One man who has slipped out of the spotlight so dominated by Djokovic in 2011 has been Federer, and the 16-time Grand Slam champion faces a tricky opener against Spain's Feliciano Lopez.
The Swiss star only recently and has looked out of sorts during the clay-court season with just one semi-final appearance in three tournaments.
But he insists that people now "expect more from Rafa and Novak, and that could be a good thing for me".
Argentina's Del Potro is a potentially dangerous third-round opponent for Djokovic, should the 2009 US Open champion get past Ivo Karlovic in round one.
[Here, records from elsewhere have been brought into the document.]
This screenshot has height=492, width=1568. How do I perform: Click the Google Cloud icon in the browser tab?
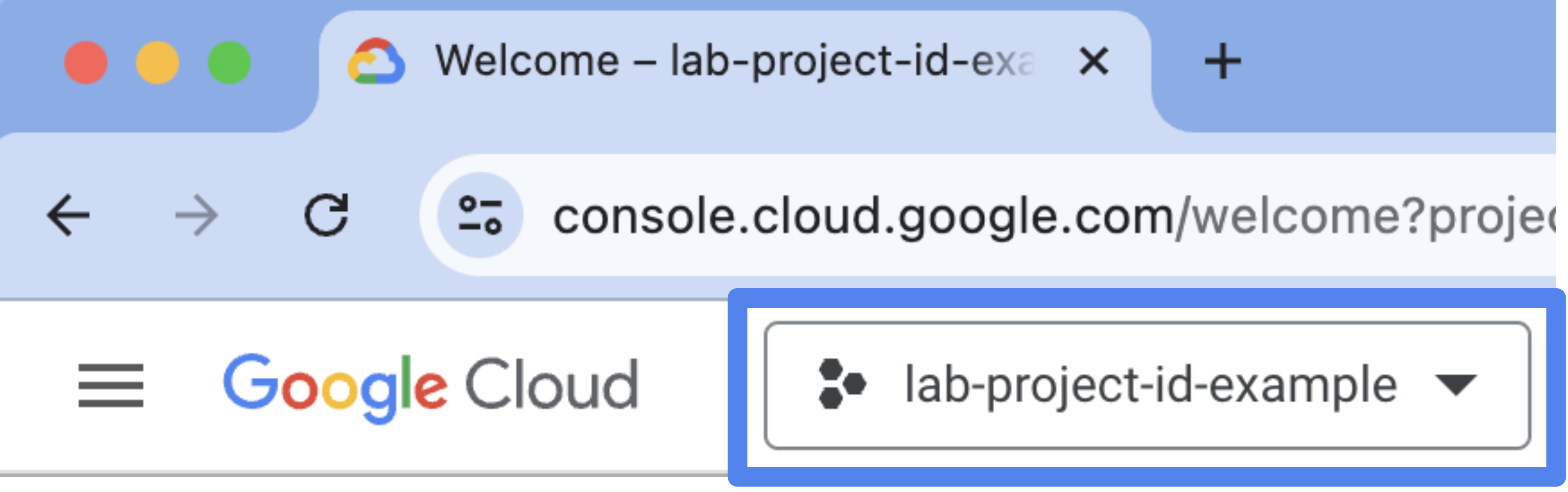point(376,60)
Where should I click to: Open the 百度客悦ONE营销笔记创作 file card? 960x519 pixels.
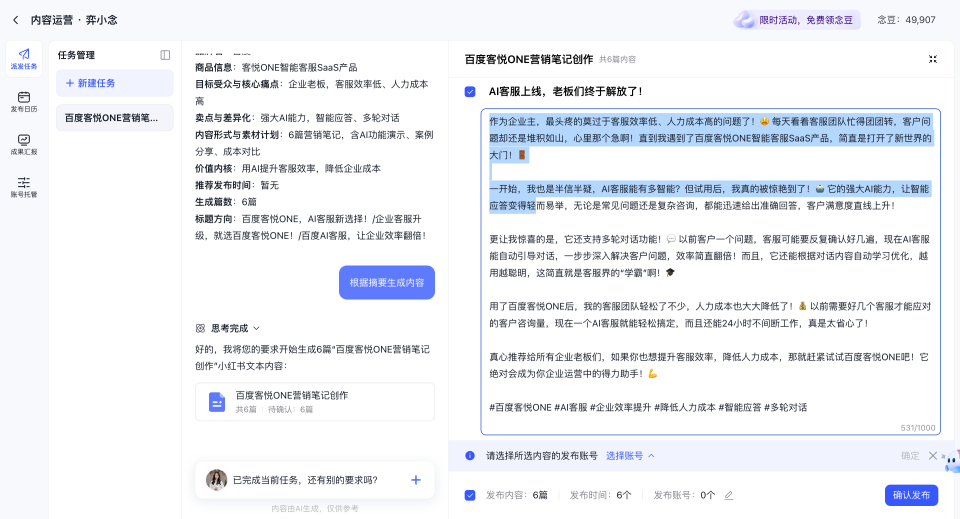(x=315, y=401)
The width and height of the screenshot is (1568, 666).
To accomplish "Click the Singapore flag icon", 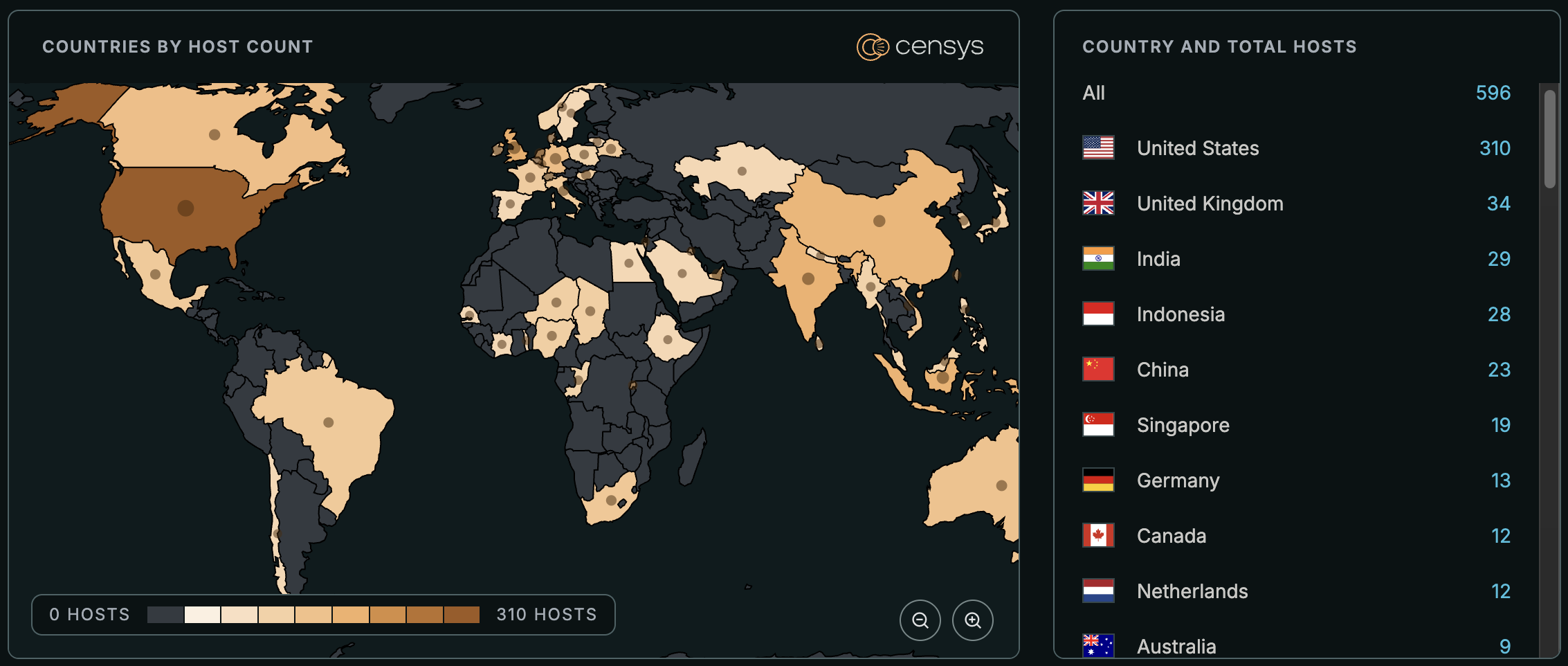I will [x=1098, y=425].
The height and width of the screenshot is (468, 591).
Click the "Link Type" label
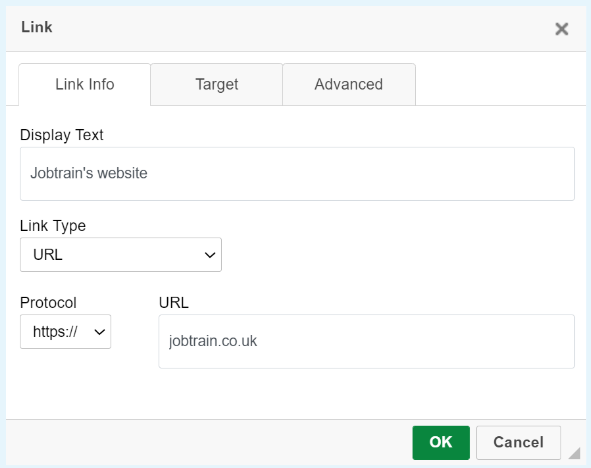click(x=53, y=226)
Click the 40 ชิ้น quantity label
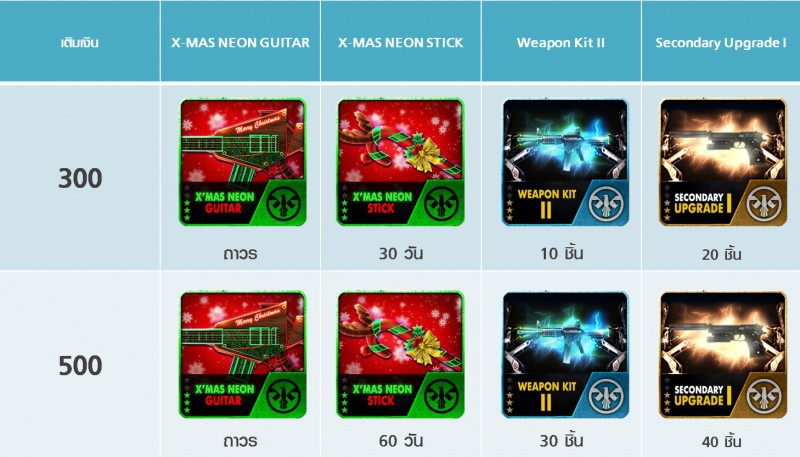Image resolution: width=800 pixels, height=457 pixels. (x=721, y=441)
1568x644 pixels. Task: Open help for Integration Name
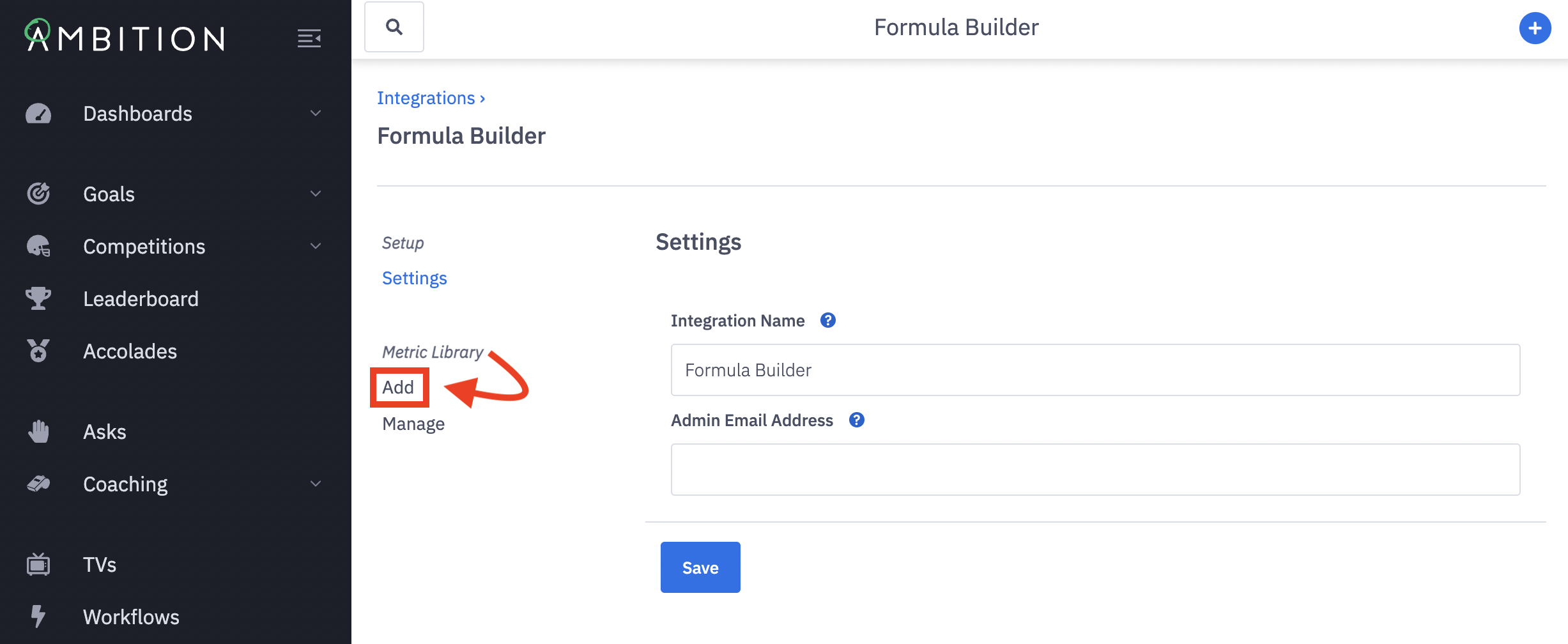828,320
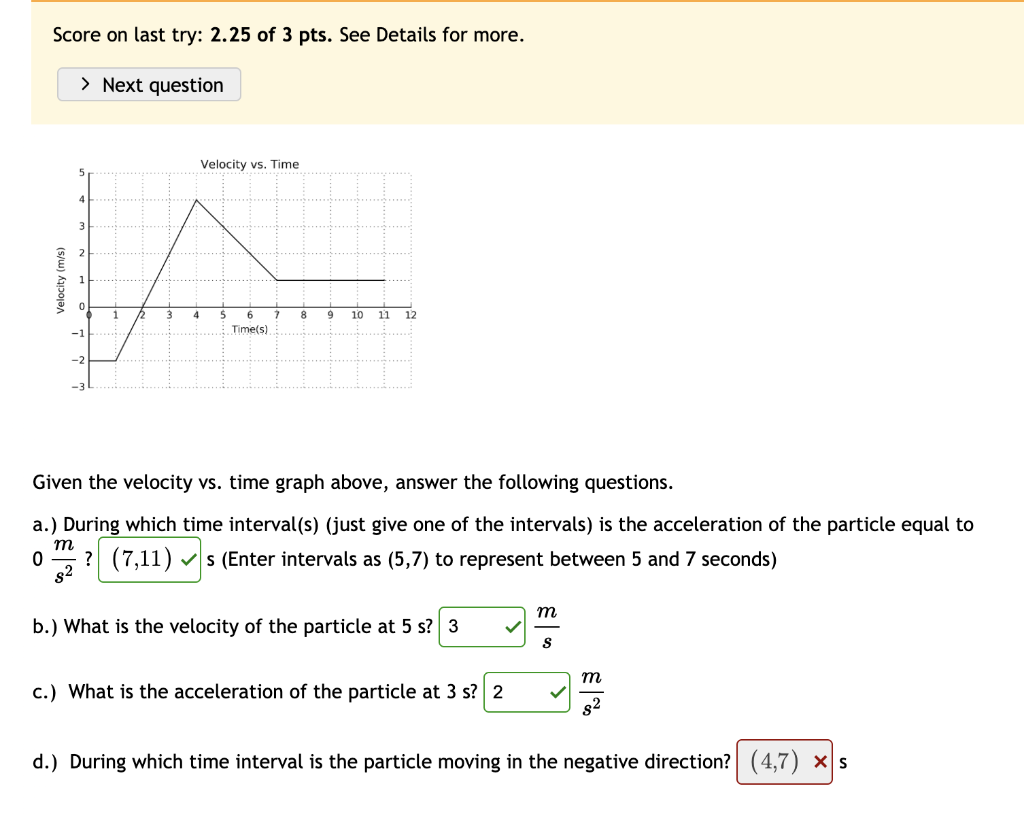
Task: Click the green checkmark next to velocity answer 3
Action: (512, 626)
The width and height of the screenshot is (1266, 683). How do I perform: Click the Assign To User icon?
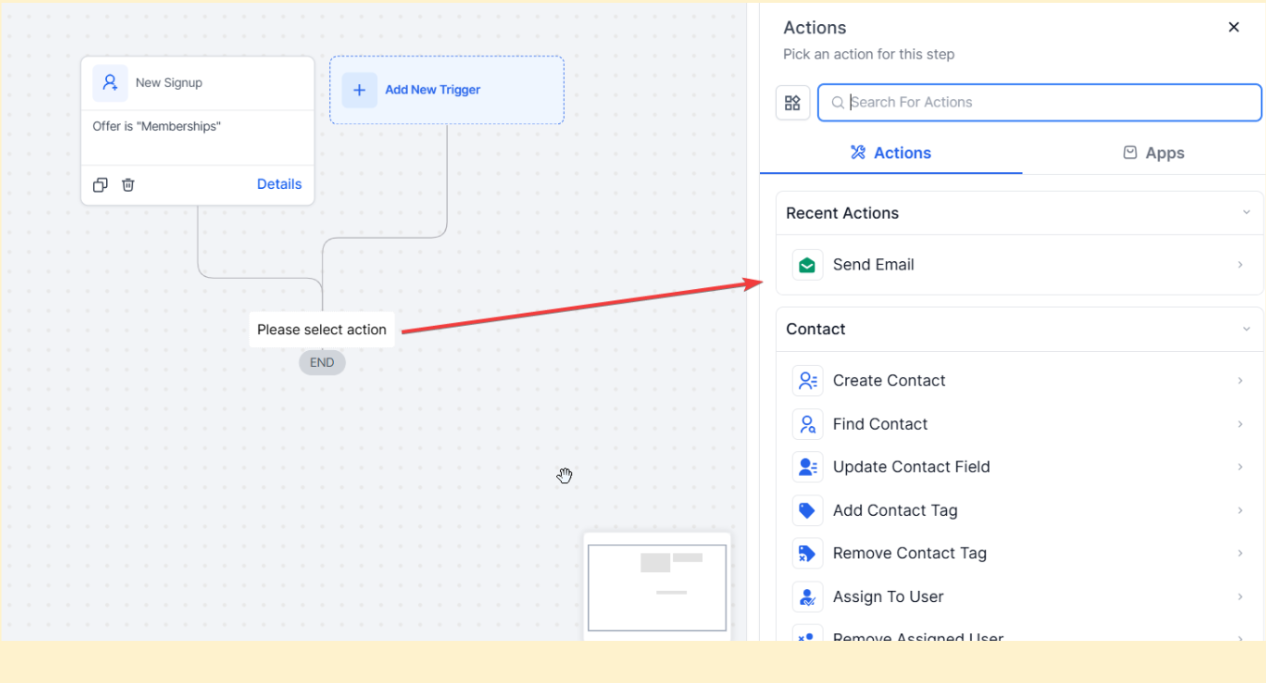[807, 597]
Del Potro missed most of 2010 with a serious wrist injury and had been battling his way back up the rankings this year until a hip injury forced him out again and briefly threatened his participation in Paris.
Women's number one Wozniacki begins another quest for a first Grand Slam title in the fourth and final match on Court Suzanne Lenglen, with Kimiko Date-Krumm standing in her way - the Japanese player twice Wozniacki's age at 40 years old.
Defending champion Schiavone opens proceedings on Court Philippe Chatrier against American Melanie Oudin.
World number one Nadal and Britons Andy Murray and Elena Baltacha play their opening matches on Tuesday.